(Extract provided)
+-------+
When I think of death with dignity, the first people (literary or real) who come to mind are Sydney Carton, Lord Jim, King Charles I, and Teddy Sheean.
Sydney Carton, of course, is the cynical, self-loathing lawyer in Charles Dickens’s A Tale of Two Cities, who redeems his wasted life by surreptitiously substituting himself for someone about to be guillotined, and whose final act is to comfort a young seamstress also about to be killed. Dickens suggests Carton’s final words, had he time to articulate them, could have been, “It is a far, far better thing that I do, than I have ever done; it is a far, far better rest that I go to than I have ever known.”
Lord Jim, the titular character in a novel by Joseph Conrad, is an honorable man who, under stress, commits an unforgivably craven act, then spends the rest of the book attempting to atone. At the end, he has the opportunity to re-make his earlier decision, and acts with courage, knowing it will cost him his life.
Charles I was King of England, Scotland, and Ireland, during the English Civil War. His side lost. The day of his execution was frigid, and he asked to wear two shirts, so he would not shiver from cold, which, he said, “some observers may imagine proceeds from fear.”
Australian seaman Edward “Teddy” Sheean was eighteen in 1942 when his ship, HMAS Armidale, was, off the coast of Timor, struck by two Japanese air-launched torpedoes. The Armidale began to list hard to port, and the order was given to abandon ship. After helping to free a life-raft, Sheean was struck in the back and chest by bullets from strafing fighters. Instead of joining his fellow crew in their life-rafts, he scrambled across the deck, strapped himself to an anti-aircraft gun, and began firing. He took down one bomber, damaged two other aircraft, and forced the others to withdraw. The ship’s stern went under. He kept firing. The water came over his feet. He kept firing. The water went over his head. He kept firing. The last anyone saw of him were tracers emerging from the water.
+-------+
(Supplied entries)
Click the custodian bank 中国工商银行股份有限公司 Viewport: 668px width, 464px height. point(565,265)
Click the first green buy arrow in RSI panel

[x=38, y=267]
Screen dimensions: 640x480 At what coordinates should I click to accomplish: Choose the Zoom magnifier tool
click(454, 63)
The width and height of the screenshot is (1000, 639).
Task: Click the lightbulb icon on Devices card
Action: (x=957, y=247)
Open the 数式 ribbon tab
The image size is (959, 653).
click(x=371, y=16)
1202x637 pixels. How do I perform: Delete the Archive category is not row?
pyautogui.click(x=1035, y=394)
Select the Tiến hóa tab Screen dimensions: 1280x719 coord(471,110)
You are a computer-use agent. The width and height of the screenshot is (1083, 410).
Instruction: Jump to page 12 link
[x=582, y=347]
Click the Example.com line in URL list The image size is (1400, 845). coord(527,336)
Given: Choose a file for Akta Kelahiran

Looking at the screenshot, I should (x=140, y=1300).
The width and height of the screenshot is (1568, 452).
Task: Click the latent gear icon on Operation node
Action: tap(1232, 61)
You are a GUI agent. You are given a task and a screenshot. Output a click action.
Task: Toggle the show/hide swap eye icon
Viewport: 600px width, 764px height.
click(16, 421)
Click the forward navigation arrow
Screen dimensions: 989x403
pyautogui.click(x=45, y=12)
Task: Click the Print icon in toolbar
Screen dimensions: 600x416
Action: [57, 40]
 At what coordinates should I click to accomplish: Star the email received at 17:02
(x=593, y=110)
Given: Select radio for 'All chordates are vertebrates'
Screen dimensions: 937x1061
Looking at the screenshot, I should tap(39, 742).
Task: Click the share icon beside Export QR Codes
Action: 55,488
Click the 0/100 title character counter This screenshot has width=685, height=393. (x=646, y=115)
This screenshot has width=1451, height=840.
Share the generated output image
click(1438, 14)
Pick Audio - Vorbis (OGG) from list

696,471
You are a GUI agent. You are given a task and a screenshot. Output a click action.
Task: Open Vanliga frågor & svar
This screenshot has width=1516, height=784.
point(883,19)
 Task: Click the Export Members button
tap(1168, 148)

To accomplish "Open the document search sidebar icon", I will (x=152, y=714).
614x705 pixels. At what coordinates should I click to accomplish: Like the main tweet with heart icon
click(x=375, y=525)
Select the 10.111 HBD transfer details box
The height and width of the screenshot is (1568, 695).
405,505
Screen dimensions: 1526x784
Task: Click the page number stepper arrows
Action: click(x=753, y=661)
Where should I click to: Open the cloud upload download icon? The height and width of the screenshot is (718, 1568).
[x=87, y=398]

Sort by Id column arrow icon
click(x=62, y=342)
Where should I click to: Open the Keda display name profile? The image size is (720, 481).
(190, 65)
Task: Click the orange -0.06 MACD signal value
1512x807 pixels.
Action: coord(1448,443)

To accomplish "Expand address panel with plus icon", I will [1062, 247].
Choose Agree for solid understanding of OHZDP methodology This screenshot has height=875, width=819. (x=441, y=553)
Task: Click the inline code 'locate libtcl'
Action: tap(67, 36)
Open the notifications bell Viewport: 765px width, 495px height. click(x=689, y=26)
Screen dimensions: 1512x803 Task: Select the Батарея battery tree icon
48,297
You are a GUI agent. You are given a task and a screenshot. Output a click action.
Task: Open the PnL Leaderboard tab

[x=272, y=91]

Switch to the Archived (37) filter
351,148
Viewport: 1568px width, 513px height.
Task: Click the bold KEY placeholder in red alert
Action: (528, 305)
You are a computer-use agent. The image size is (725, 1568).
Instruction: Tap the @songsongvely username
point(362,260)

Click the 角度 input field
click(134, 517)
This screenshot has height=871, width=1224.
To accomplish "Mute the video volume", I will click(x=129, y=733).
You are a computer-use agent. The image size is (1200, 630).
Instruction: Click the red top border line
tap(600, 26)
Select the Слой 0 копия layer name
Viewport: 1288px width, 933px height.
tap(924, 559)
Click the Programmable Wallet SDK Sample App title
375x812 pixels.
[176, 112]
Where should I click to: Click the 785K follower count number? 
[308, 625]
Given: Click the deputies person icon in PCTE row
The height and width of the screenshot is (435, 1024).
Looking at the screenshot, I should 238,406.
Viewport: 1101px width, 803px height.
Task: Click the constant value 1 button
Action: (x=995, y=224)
+-------+
(Explore the material)
1 – According to the passage on death with dignity, why did Charles I ask to wear two shirts on the day of his execution?
2 – For each statement, say whether it agrees with the passage on death with dignity, and quote the deciding words: (a) Teddy Sheean was eighteen when his ship was struck. (b) Lord Jim is the title character of a novel by Charles Dickens. (c) After being shot, Sheean joined his fellow crew in their life-rafts.
3 – Output the passage on death with dignity from "When I think" up to and including "and Teddy Sheean.".
The items come from a separate source.

(Solution list)
1 – He asked for them so he would not shiver from cold, which he said some observers might imagine came from fear.

2 –
(a) Yes: "Australian seaman Edward “Teddy” Sheean was eighteen in 1942 when his ship, HMAS Armidale, was, off the coast of Timor, struck by two Japanese air-launched torpedoes."
(b) No: "Lord Jim, the titular character in a novel by Joseph Conrad"
(c) No: "Instead of joining his fellow crew in their life-rafts, he scrambled across the deck, strapped himself to an anti-aircraft gun, and began firing."

3 –
When I think of death with dignity, the first people (literary or real) who come to mind are Sydney Carton, Lord Jim, King Charles I, and Teddy Sheean.